March 30, 2022 Published by London and Area Chapter - By Kate Schoffer

CAT vs Dog—What Conditions Can a Condo Impose on an Emotional Support Animal?

From the CCI Review 2021/2022-3 March 2022 issue of the CCI London Chapter

In 2021, the Condominium Authority Tribunal (“CAT”) heard and decided the case of Martis v. Peel Condominium Corporation No. 253, 2021 ONCAT 110, which addressed the Condo Corporation’s attempt to restrict the weight of an emotional support dog on the property. The key takeaways from this case are as follows:

1. Policies and Rules are different. Rules are a prescriptive set of restrictions made to govern behavior. Policies provide a consistent and reliable framework to guide the Corporation’s conduct and conclusions in a decision-making process. A Corporation cannot bypass the statutory requirements set out in section 58 of the Condominium Act, 1998 (the “Act”) for enacting a rule by enacting a policy. Where a policy contains a restriction that is in essence a rule, such a policy is invalid and unenforceable; and

2. The CAT does have the jurisdiction to consider requests for accommodation under the Human Rights Code, 1990 (the “Code”). The purpose of the Code is to accommodate a person’s needs, not their preferences. Weight restrictions on emotional support animals (“ESAs”) may be imposed, within reason, particularly where other residents have a Code-related need to avoid dogs and there is not a demonstrated need for an ESA to be a certain size. Whether weight restrictions on ESAs and/or service animals are acceptable is dependent upon the circumstances of each case.

In this case, the Condo Corporation sought to restrict the weight of a resident’s ESA. The Corporation had a No Pets Rule in place since 1998. The only exception to this rule was for legacy dogs that were on the property prior to the rule. Prior to the passage of the No Pets Rule, dogs were permitted at the property if they weighed no more than 20 pounds.

Hariette Martis was a unit owner, whose son resided with her at the Condo. The son, Mr. Martis, had a medical requirement for an ESA due to a disability, which was recognized under the Code. Mr. Martis sought an exemption from the Corporation from the No Pets Rule for his intended ESA, a young Labrador dog, which would weigh between 60 and 70 pounds when fully grown. Following Mr. Martis’ inquiry regarding accommodation, the Corporation introduced a Service Animal Policy, which placed a weight restriction of 25 pounds on ESAs. The Corporation ultimately denied Mr. Martis’ exemption request on the basis that the Labrador would weigh more than 25 pounds. Ms. Martis applied to the CAT for an order permitting her son to keep a larger dog.

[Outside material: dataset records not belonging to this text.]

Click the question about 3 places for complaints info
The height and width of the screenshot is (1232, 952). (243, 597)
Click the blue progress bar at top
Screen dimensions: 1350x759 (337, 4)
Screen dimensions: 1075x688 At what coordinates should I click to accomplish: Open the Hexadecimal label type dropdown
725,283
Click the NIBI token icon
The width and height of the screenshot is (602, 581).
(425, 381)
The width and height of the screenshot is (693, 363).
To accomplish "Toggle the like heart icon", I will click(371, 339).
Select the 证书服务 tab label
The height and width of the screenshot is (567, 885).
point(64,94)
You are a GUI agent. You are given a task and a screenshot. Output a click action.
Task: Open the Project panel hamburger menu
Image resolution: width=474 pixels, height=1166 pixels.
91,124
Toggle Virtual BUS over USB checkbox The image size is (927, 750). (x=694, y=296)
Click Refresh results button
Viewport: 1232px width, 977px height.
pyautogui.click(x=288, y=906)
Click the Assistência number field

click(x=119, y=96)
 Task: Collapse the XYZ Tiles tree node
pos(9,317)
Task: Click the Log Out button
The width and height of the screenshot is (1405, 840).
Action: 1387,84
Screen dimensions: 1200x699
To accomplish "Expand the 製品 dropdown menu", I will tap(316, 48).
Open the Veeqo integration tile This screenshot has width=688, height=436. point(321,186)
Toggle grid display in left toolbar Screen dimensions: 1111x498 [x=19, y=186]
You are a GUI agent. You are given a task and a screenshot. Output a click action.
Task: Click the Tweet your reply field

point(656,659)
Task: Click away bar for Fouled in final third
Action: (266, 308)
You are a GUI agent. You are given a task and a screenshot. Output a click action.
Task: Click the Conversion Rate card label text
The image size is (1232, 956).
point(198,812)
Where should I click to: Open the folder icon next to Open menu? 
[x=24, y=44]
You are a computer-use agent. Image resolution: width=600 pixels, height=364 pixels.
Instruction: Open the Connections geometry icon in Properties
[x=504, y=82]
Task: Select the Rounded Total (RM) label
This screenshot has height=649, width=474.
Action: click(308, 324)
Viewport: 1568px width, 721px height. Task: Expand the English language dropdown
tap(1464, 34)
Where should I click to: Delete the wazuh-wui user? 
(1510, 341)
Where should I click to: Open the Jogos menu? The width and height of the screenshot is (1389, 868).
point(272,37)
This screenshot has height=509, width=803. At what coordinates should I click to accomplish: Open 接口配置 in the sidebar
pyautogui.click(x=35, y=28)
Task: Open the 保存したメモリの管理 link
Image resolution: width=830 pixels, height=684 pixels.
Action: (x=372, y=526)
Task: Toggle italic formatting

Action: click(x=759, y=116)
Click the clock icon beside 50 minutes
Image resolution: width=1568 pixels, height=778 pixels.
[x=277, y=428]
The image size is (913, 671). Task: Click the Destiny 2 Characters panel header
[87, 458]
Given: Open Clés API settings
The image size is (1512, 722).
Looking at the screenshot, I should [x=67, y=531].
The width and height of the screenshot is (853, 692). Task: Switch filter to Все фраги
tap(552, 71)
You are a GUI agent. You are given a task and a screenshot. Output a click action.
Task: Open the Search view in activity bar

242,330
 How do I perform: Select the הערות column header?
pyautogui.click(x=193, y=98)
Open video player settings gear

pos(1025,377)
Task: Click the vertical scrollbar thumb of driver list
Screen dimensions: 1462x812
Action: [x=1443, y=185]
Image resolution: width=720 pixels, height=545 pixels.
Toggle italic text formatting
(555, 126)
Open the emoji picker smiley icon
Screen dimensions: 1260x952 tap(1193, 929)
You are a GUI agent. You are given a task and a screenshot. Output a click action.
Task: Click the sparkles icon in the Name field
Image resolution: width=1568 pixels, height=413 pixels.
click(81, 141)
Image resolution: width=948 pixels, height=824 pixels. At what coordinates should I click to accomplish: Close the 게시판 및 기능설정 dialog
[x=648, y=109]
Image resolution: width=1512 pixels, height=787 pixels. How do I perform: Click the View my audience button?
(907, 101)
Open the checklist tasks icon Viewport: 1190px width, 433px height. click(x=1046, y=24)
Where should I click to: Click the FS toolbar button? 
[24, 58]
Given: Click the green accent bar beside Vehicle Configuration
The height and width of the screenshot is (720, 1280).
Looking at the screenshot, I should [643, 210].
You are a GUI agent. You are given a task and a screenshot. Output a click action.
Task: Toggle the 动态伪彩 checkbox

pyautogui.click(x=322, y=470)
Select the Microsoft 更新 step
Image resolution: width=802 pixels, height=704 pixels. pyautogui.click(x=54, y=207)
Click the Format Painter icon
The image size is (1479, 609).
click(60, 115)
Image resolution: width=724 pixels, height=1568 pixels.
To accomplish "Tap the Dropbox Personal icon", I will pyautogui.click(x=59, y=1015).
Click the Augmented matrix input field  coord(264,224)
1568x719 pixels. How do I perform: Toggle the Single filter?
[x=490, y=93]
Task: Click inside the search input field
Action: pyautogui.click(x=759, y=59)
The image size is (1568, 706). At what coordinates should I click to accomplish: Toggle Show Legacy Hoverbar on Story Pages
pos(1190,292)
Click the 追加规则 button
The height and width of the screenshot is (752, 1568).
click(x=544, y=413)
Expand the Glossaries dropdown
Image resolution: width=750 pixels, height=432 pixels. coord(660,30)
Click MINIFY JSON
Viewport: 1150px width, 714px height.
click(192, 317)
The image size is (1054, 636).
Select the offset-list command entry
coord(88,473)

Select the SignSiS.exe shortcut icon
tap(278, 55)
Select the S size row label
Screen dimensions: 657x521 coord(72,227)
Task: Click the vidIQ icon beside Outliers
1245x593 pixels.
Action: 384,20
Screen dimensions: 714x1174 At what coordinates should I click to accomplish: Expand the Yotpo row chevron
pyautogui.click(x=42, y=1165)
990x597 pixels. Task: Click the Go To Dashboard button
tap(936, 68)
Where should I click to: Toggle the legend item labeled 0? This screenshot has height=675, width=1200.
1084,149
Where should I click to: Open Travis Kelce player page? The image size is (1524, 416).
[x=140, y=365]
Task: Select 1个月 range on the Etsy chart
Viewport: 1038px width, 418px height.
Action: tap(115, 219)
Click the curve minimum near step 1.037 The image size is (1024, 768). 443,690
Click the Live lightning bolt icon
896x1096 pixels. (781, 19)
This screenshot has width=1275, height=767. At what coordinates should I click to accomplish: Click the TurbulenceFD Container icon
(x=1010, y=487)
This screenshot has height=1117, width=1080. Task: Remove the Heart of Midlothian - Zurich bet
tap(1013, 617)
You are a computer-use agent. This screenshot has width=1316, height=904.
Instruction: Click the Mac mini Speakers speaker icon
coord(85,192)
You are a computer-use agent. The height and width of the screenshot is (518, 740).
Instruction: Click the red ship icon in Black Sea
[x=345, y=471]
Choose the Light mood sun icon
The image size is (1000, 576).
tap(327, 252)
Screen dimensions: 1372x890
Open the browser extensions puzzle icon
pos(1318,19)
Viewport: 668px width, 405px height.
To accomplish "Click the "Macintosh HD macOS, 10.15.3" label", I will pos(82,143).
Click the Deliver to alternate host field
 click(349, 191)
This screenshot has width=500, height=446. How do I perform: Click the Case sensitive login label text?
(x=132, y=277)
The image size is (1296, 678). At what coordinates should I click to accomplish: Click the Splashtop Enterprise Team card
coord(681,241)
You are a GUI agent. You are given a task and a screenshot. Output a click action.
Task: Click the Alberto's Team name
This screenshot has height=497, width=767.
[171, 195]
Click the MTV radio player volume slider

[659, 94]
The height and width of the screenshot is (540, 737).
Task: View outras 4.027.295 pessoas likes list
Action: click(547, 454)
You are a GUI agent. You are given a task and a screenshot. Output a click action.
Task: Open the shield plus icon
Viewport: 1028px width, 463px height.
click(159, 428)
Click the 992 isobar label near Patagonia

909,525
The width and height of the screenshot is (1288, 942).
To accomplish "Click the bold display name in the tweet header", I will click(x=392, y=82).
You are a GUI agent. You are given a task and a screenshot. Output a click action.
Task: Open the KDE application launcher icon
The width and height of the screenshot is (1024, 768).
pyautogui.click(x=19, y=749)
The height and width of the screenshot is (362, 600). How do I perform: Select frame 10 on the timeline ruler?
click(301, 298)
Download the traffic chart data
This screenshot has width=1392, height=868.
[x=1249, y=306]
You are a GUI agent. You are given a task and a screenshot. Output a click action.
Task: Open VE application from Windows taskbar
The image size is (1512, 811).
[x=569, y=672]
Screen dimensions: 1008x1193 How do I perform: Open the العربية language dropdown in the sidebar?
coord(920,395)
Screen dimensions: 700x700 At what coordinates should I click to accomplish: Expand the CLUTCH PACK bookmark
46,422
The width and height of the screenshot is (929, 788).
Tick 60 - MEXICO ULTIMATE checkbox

The CAT found that the Corporation could not use its existing No Pets Rule to impose a weight restriction on Mr. Martis’ choice of an ESA because, similar to the Service Animal Policy, the “exemption procedure” was an improperly amended rule, and therefore invalid and unenforceable.

While the Corporation could not use its existing No Pet Rule or Service Animal Policy to restrict the weight of an ESA, the CAT concluded that the Corporation was entitled to impose reasonable conditions on an ESA as an accommodation under the Code. Despite the fact that the process by which the weight limit was chosen lacked transparency, the CAT found that the weight limit itself was not unreasonable in the circumstances for several reasons:

1. The restriction was consistent with the 20-pound limit on dogs which the Corporation had previously used;

2. The restriction appeared to be a legitimate attempt to balance the needs of all of the residents. There was evidence before the adjudicator that some of the needs of the other residents were themselves Code-based; and

3. The unit owner did not produce any persuasive evidence that her son’s disability required an ESA that weighed more than 25 pounds. Human rights case law makes it clear that the purpose of the Code is to accommodate a person’s needs, not their preferences.

Accordingly, the CAT found that the Corporation had offered reasonable accommodation and dismissed Ms. Martis’ application. The Corporation did not seek any costs from Ms. Martis. No costs were ordered.

In reviewing the CAT’s decision, it is important to note that the Corporation presented evidence that the weight restriction imposed was consistent with its prior practice and that the Corporation was taking into consideration the Code-related needs of other residents. When appearing at the CAT, Condo Corporations should ensure that all relevant evidence is presented to the adjudicator and demonstrate all of the interests that the Corporation must consider.

Kate Schoffer is an associate lawyer with Cohen Highley LLP. She who practices in their administrative law group, focusing on condominiums, human rights, residential tenancies, property tax exemptions and regulatory compliance issues. Kate provides risk management and compliance advice to landlords, condominium corporations, property managers and unit owners. She works exclusively with housing providers and landlords with respect to all lease issues.